SHAKESPEARE’S SISTERS: How Women Wrote the Renaissance, by Ramie Targoff


Judith Shakespeare, Virginia Woolf’s imaginary sister of the Bard, was for years the accepted portrait of the nonexistent writer of Renaissance England. In “A Room of One’s Own,” her seminal feminist essay, Woolf concluded that any glimmer of female creativity in Shakespeare’s time would have been expunged by a pinched life as a breeding machine of children who so often died, disallowed opinions of her own. Had any woman survived these conditions, wrote Woolf, “whatever she had written would have been twisted and deformed, issued from a strained and morbid imagination.”

Wrong, says the Renaissance scholar Ramie Targoff in “Shakespeare’s Sisters,” her fascinating excavation of four intellectual powerhouse women of the 16th and early 17th centuries. Woolf had just not dug deep enough to find Mary Sidney’s sublime translations, Aemilia Lanyer’s groundbreaking poems or Elizabeth Cary’s subversive dramas. She dismissed the fourth, the great diarist Anne Clifford, as “trivial,” says Targoff — a view not shared by Anne’s distant relative Vita Sackville-West when she discovered and lovingly edited the diaries in 1923.

All Targoff’s subjects — except for the court musician’s daughter, Lanyer — were well-born women. (The female literacy rate in Renaissance England was, by some calculations, below 10 percent outside London — so there is little chance of a hidden masterpiece emerging from the ruins of a pigsty on Pudding Lane.)

But aristocratic life for women with an educated mind offered its own special torture. They had to watch the men of the family leave home for the schooling they were denied and could be married off early to tyrannical dullards — Mary Sidney was only 15 when she was “picked to breed” by a dour 38-year-old widower, the Earl of Pembroke, and to take on the responsibilities as chatelaine of one of England’s grandest stately homes.

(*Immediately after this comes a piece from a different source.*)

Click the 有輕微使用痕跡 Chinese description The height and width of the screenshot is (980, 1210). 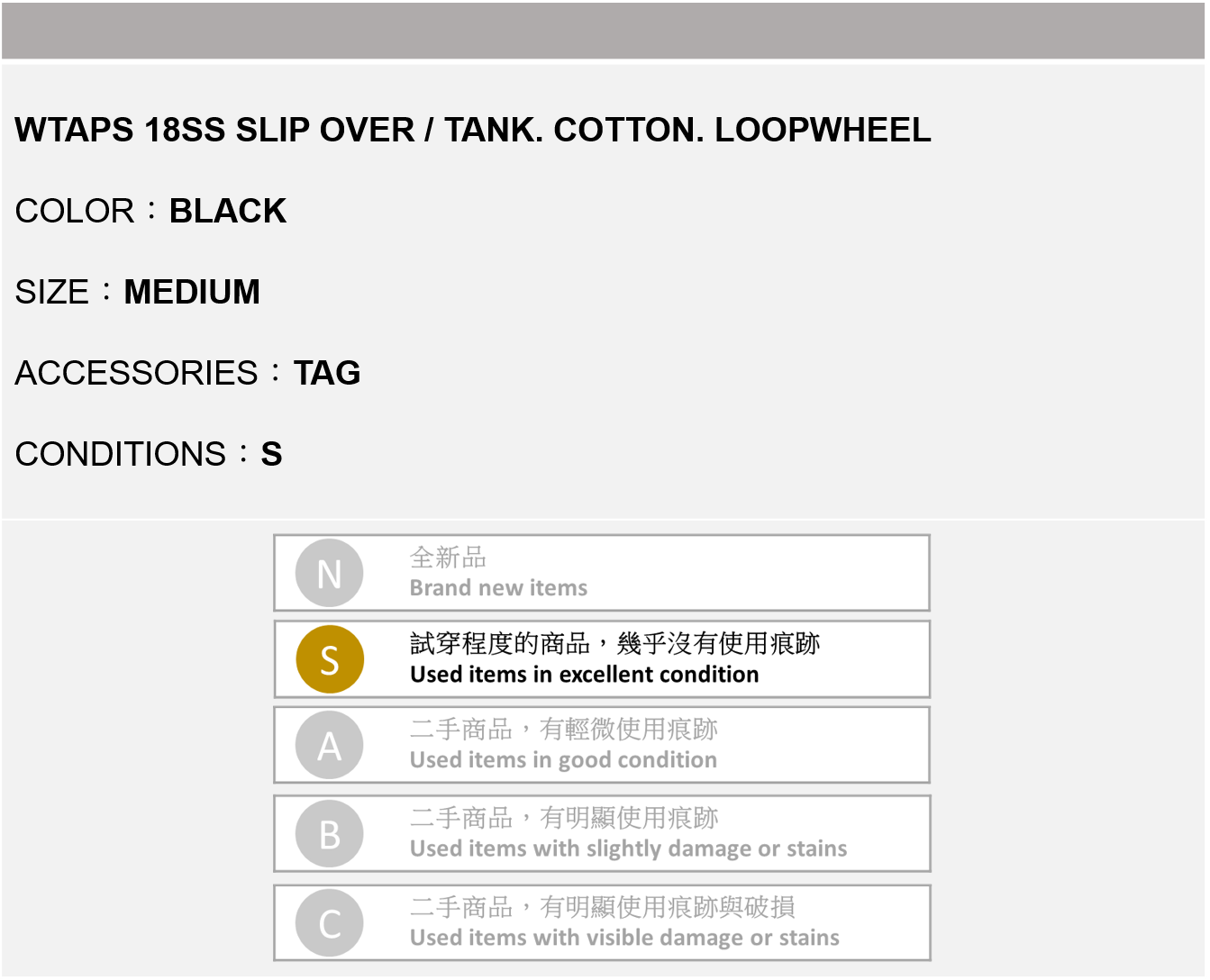(x=628, y=729)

Elizabeth Cary’s husband, Sir Henry (with whom she churned out 11 children), was a dead weight on his wife’s soaring talent as a playwright. He forced her to ride, despite her terror of horses. When he left for two years to fight in Protestant wars in the Netherlands, his mother hired someone to write letters to him in Elizabeth’s name in case her husband found her obvious intelligence repellent.